EXTRACTED MATERIAL Start Marker

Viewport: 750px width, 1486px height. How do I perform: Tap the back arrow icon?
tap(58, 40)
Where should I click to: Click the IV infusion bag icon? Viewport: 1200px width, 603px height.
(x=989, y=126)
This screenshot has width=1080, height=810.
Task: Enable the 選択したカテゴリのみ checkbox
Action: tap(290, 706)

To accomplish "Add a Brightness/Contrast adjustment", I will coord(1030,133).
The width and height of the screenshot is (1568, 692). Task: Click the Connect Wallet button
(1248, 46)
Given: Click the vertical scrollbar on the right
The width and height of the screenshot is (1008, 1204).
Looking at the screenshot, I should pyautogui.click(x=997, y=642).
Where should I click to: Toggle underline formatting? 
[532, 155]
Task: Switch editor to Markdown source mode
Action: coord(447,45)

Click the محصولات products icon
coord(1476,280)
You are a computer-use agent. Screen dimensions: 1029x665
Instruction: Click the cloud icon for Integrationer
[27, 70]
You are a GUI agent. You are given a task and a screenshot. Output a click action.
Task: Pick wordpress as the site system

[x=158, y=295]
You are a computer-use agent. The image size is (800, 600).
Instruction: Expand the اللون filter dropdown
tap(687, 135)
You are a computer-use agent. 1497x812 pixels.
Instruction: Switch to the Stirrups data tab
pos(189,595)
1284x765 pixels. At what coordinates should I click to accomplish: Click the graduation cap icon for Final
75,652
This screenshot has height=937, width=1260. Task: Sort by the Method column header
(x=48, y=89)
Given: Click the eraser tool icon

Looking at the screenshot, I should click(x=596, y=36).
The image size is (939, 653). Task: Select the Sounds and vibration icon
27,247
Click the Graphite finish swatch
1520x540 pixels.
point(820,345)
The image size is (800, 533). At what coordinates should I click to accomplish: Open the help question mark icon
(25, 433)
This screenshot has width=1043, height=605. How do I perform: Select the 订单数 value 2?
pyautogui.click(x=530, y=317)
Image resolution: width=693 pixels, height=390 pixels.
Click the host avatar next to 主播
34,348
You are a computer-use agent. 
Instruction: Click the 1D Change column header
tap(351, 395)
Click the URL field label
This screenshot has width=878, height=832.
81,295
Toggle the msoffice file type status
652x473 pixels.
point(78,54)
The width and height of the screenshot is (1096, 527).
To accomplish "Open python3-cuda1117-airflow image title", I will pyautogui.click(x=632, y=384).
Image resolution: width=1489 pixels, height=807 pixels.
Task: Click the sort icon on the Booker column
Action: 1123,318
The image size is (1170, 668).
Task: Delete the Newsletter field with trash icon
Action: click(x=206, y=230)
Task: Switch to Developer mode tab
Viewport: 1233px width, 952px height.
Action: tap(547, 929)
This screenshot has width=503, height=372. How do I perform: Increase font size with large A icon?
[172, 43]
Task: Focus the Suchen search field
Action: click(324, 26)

EXTRACTED MATERIAL End Marker

**TASK ITEM**
Your answer should be the lines above from the one containing "Click the host avatar next to 主播" through the one containing "The width and height of the screenshot is (1096, 527).", copied exactly and with both ends kept.

**TASK ANSWER**
Click the host avatar next to 主播
34,348
You are a computer-use agent. 
Instruction: Click the 1D Change column header
tap(351, 395)
Click the URL field label
This screenshot has width=878, height=832.
81,295
Toggle the msoffice file type status
652x473 pixels.
point(78,54)
The width and height of the screenshot is (1096, 527).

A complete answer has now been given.